November 17, 2024
Editorial

MAINE’S TOURISM FAILURE

Nearly 1,000 new houses and two resorts, as Plum Creek Timber Co. allows for in a rezoning request for more than 400,000 acres it owns, would naturally add money to the Moosehead Lake area economy. To get that economic benefit – and Maine has long grappled with ways to boost rural economies – the question is how best to get more people here while protecting the natural resources that enticed them in the first place. Maine, Vacationland and the nation’s second-home capital, doesn’t really know.

The most stunning finding in an economic analysis of the proposal by Professor Charles Colgan has nothing to do with Plum Creek. “Unfortunately, there are no measures in Maine of the number of visitors to the region currently, nor is there any current data on the spending patterns of hiking, fishing, hunting, hunting or snowmobiling visitors. In fact, the general field of recreational use and spending patters is very poorly understood in most of Maine,” he writes to explain why his estimates of tourist spending are highly speculative.

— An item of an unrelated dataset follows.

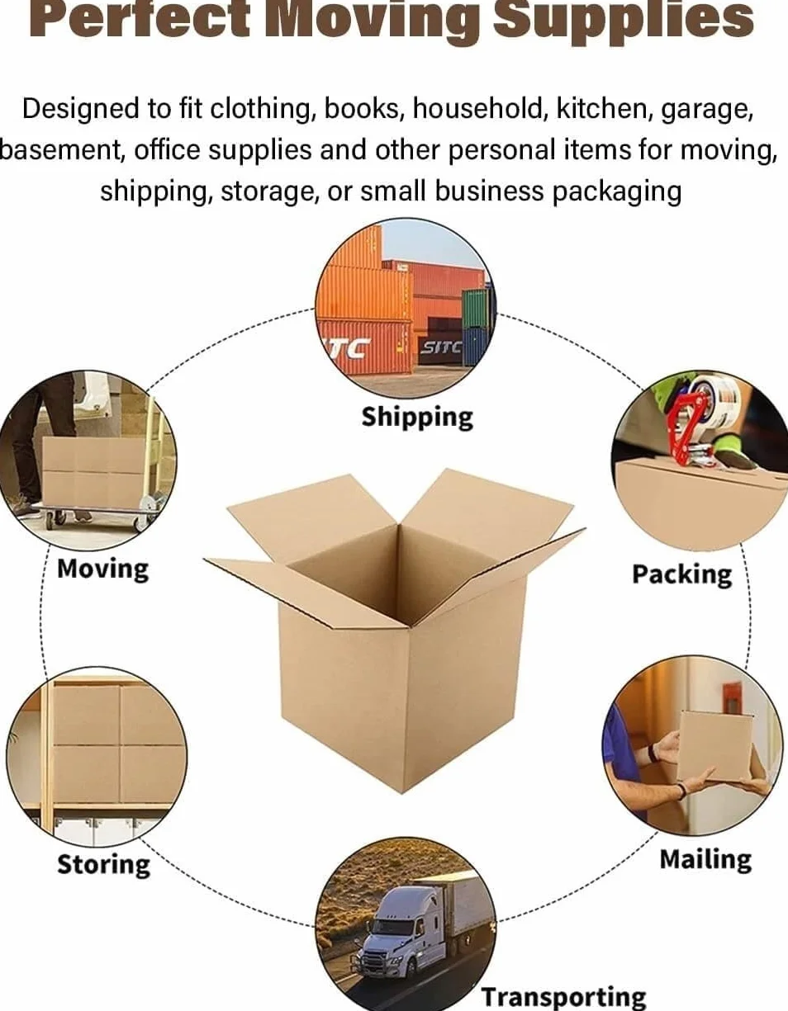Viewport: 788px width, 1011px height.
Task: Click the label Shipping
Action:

This is appalling since tourism is the state’s leading industry. Worse, the governor and other state leaders have convened summits and commissioned reports on ecotourism, but that state still has little idea of what this encompasses and what it might mean to the state.

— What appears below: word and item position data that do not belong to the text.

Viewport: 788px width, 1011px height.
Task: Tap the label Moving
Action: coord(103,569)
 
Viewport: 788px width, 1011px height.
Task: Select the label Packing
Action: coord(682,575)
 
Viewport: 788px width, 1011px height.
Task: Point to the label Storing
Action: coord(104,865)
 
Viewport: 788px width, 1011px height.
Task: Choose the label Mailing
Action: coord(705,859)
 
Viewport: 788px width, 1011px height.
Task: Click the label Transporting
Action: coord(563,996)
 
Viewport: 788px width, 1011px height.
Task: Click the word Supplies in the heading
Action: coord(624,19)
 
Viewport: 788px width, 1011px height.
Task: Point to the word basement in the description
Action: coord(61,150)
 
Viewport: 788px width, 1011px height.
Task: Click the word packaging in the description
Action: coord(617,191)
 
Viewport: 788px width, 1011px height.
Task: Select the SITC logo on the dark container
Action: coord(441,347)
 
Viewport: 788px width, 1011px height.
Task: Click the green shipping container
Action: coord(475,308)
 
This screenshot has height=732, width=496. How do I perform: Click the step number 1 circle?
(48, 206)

The Plum Creek proposal forces this discussion onto the fast track, whether the state is ready or not. It also highlights the need for policy-makers to broaden their horizons.

In his study, Professor Colgan gathers data from Maine and other states on the spending patterns of hikers, snowmobilers, hunters, anglers and other recreationists. People who partake in these activities may visit some aspect of the development proposed by Plum Creek.

However, a different brand of visitor is likely to come to the proposed resorts and spend much more money than the tourists in Professor Colgan’s analysis. At a resort recently built on former Plum Creek land in Washington, overnight packages start at $185. At similar facilities, visitors spend extra money to go on guided fly-fishing trips, horseback rides or even hikes.

If locals and state officials want a lot more money spent in the Moosehead region, it needs these people.

The Plum Creek proposal, which includes 975 house lots scattered from Lily Bay to Long Pond, goes well beyond ecotourism. It also includes land for industrial development, hiking and snowmobile trails and conservation easements and working forest designation for more than 380,000 acres of Plum Creek land.

The larger issue is meshing Maine’s desire to encourage more people to spend more money in the region, whether they just visit or live there. To do this, local residents and state officials need to know where the region is now and where it wants to go. To clarify the situation, the state needs to quickly assess what resources are the most important in bringing visitors and new residents to the region. It must then decide how best to protect and capitalize on those resources.